Roy’s boat design incorporated three coolers integral to the vessel as seats and a casting platform. Born out of frustration with coolers that caved in when you stood on them, gave up on cold-holding when the weather got warm, or made it easy for bears to break into, they eventually gave up on their personal businesses and focused on creating a never-before-seen cooler that exceled in durability, extended ice retention, and weather resistance.

“The coolers available at the time just weren’t up to our outdoor adventures – the handles would break, the latches would snap off, and the lids would cave in. Not only was it a hassle to replace our coolers after each season, but also these cheaply built, ordinary ice chests were limiting our good times,” adds Ryan. “And that frustration led us to a solution.”

“In 2006, we founded Yeti Coolers with a simple mission: build the cooler we’d use every day if it existed. One that was built for the serious outdoor enthusiast rather than for the mass-discount retailers. One that could take the abuse we knew we’d put it through out in the field and on the water. One that simply wouldn’t break,” says Roy. “We decided early on that product innovation would come from necessity and firsthand experience – not from market research and data analysis.

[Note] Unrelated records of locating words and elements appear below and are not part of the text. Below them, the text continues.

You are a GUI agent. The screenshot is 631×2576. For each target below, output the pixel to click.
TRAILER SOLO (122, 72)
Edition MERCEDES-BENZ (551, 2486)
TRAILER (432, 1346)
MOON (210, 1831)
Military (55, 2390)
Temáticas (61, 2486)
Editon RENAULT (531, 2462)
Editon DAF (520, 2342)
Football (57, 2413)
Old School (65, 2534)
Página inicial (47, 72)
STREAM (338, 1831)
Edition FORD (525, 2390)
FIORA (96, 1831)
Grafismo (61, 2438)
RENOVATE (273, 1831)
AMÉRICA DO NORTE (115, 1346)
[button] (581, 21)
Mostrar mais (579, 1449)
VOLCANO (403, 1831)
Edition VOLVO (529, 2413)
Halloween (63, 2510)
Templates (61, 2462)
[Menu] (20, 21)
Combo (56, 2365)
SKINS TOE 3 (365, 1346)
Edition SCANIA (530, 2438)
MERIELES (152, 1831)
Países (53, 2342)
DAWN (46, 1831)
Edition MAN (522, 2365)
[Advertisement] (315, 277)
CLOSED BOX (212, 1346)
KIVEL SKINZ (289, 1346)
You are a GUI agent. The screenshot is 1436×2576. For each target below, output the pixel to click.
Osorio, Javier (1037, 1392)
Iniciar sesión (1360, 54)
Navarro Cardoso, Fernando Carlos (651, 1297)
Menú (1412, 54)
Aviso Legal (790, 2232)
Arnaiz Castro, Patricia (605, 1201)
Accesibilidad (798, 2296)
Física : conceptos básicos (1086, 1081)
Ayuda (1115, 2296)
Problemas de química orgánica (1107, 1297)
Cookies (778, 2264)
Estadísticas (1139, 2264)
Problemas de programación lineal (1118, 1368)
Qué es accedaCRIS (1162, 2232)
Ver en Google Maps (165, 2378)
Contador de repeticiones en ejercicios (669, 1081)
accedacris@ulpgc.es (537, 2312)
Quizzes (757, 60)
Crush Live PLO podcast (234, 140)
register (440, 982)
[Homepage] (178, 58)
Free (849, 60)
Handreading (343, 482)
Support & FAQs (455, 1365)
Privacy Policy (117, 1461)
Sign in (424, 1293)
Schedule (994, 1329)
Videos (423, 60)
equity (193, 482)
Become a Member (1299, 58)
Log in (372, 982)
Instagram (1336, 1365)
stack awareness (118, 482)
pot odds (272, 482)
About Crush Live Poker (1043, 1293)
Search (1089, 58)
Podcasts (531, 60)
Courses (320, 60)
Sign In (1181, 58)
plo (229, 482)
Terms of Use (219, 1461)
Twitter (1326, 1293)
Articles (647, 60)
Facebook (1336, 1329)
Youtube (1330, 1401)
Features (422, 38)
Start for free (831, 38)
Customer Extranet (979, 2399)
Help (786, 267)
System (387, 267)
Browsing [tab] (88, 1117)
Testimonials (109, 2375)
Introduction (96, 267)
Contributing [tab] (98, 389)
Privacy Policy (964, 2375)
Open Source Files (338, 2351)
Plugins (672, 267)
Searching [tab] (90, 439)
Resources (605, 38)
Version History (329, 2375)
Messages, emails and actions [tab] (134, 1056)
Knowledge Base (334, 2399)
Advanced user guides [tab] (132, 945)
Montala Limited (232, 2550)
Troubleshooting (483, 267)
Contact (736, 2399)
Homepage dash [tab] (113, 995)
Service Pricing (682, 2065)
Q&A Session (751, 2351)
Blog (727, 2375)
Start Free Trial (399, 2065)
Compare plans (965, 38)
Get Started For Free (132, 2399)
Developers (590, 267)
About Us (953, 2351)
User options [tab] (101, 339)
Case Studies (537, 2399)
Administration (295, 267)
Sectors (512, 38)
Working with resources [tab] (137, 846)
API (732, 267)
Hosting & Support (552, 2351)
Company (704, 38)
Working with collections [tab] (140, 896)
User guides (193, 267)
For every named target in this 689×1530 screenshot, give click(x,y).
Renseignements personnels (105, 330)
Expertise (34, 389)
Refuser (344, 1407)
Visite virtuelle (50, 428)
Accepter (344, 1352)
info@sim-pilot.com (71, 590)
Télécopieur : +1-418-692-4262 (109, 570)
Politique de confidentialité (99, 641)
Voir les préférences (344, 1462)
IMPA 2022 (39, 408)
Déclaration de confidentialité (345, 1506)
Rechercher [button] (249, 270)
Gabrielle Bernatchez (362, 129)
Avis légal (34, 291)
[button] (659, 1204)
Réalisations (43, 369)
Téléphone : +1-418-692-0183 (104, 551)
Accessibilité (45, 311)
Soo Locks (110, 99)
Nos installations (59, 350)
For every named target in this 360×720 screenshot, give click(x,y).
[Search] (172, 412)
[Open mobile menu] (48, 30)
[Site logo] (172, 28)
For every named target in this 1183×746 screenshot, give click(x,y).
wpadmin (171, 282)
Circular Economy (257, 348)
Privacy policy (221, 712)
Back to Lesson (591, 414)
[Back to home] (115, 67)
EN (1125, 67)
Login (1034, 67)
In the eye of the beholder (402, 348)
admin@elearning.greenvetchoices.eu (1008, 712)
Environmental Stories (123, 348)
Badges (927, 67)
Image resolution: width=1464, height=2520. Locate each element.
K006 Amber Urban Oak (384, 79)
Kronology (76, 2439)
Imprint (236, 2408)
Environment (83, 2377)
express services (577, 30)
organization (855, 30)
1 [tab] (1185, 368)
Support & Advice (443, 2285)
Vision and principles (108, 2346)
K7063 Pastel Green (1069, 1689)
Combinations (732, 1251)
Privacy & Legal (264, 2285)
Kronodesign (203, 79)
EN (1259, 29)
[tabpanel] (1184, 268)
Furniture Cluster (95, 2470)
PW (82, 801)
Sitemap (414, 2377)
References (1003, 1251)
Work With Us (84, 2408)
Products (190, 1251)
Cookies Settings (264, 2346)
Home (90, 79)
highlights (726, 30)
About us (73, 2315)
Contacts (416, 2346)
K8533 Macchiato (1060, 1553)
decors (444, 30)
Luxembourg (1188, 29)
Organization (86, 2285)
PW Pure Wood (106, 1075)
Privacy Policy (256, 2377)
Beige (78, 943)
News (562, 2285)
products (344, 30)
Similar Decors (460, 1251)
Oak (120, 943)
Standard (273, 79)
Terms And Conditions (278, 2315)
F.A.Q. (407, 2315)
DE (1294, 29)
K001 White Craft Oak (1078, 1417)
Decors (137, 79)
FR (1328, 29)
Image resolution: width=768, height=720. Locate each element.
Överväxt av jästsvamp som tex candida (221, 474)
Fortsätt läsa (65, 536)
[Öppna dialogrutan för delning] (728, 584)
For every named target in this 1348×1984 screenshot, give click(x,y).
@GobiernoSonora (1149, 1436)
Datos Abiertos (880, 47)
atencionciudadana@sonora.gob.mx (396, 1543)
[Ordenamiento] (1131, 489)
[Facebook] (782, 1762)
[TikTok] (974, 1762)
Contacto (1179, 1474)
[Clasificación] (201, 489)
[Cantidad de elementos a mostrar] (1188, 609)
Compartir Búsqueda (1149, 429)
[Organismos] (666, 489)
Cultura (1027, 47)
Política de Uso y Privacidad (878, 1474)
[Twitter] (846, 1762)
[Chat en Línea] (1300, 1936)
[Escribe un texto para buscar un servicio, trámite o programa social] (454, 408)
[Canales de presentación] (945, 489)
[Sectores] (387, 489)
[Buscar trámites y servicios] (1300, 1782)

Today, Yeti products perform when it matters most – whether that be an excursion into the remote Alaskan wilderness, chasing redfish on the Gulf coast, or just getting together with friends in the backyard.”

The cornerstone of the Yeti line remains its Tundra hard coolers. Ranging in size from a small 35-quart design for day trips to a US$1,500, 350-quart behemoth for lengthy excursions on land or water.

Rotational-molded construction makes a Yeti virtually indestructible. In fact, with locks in the integrated padlock ports on the corners of each Yeti Tundra, these coolers are certified bear-proof by the Interagency Grizzly Bear Committee.

“A very well-designed product,” said mechanical engineer Scott Haseman. “This is the Ferrari of coolers.”

Yeti’s lid latches are the same design and material as those used on ATVs so they are strong enough to take a pounding. A full-length integrated hinge system will not fail.

A Yeti’s two-inch thick walls are filled with premium polyurethane insulation – standard cooler walls are only a half-inch thick. In the lid, Yeti goes even further with a solid three-inch insulated top that doubles as a great casting platform or comfortable seat by the fire at the end of a long day. In a contest at Carolina Sporting Arms, a Yeti Tundra held ice for 248 hours – that’s more than 10 days.